İstasyonların kanser yaptığına yönelik iddialar için 17 yıldır bilim adamlarının çalıştığına ve araştırma yaptığına vurgu yapan Acarer, "Teknoloji 1994'te başladı ve aradan 17 sene geçti. 17 senedir araştırılıyor ve bu sistemin kanser yaptığına yönelik net bir bulgu olmadı. Bununla ilgili elimizde olumsuz somut bilgi yok. Baz istasyonu olmadan
mobil haberleşme olmaz. Baz istasyonunun gücü 10 watt -20 watt arasında değişir. Türkiye'de dünyada güvenlik açısından 5. sıradadır. Cep telefonları 10 mili watt civarında çalışır, ancak konuşurken baz istasyonunu uzaklaştırılırsa cep telefonunun ürettiği sinyalin gücü artar. Bir toplulukta 10 kişi de cep telefonu varsa ve baz istasyonu buradan uzaksa hepimizin cep telefonunu topladığımız zaman 10 kişinin telefonu bir baz istasyonuna eşit olur" diye konuştu.
Servis sağlayıcılarına gönderilen uyarı yazısının rutin bir
uygulama olduğunu ve yıllardan beri bu uygulamanın yapıldığını söyleyen Acarer, "
İnternet servis sağlayıcıların gönderdiği yazı, olağanüstü yeni bir uygulama değil. Bu belirli dönemlerde bizim internet servis sağlayıcılarına rutin yazılardan biridir. Bundan öncede defalarca gönderildi. Türkiye'de, 5651 sayılı kanunda belirtilen 9 suç var. Bu suçlar yeni suçlar değil.

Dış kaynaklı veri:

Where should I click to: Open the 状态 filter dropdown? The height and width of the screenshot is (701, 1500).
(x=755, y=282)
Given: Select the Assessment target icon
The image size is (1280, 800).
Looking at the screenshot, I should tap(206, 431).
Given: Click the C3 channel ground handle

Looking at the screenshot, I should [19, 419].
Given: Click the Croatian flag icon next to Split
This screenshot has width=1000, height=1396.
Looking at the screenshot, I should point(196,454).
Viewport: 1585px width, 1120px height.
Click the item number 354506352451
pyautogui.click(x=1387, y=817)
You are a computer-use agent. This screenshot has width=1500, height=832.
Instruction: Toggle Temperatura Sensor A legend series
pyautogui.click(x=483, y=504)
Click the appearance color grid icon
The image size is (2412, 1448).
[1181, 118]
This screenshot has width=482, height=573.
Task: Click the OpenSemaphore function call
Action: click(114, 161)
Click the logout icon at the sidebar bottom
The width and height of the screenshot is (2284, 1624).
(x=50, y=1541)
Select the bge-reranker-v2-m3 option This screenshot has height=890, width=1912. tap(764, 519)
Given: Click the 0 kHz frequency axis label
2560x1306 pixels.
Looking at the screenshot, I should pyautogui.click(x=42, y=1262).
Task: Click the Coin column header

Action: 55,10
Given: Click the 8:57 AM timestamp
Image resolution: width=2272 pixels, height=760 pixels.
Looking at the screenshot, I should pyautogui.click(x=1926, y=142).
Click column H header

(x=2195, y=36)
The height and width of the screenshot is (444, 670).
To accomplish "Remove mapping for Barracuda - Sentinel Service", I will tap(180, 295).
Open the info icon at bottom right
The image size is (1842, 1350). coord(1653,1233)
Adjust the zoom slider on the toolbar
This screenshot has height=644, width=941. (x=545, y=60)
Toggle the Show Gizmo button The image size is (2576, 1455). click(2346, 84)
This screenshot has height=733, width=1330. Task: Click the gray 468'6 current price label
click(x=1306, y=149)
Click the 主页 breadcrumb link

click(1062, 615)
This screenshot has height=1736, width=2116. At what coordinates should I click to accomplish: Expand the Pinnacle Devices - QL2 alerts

Mevcut olan suçların internet ortamındakileri kapsıyor. İntihara
teşvik,
sanal kumar veya pornografik suçlar gibi. Bize bu saçlarla ilgili ihbarlar geliyor arkadaşlarda, bunları inceliyor ve katalog suça giriyorsa onlarla ilgili işlem yapıyor. Bizim uyguladığımız yöntem de önce uyarıyoruz sonra dikkate alınmazsa erişimi engelliyoruz. Ancak bununla ilgili engellemeyi sadece biz yapmıyoruz, alınan
mahkeme kararı ile de kapatılıyor. Şu ana kadar bu şekilde gelen ihbarların yüzde 97.3'ü, 'uyar-kaldır' yöntemiyle çözüldü. Yüzde 2.7'si uyarılara rağmen çözülemedi. Bu uyarı yazısı ne ilk, nede sonuncusu olacaktır. Gönderdiğimiz yazılarla da 'kapatacağız' demiyoruz sadece bilgilendirme yazısı gönderiyoruz" ifadelerini kullandı.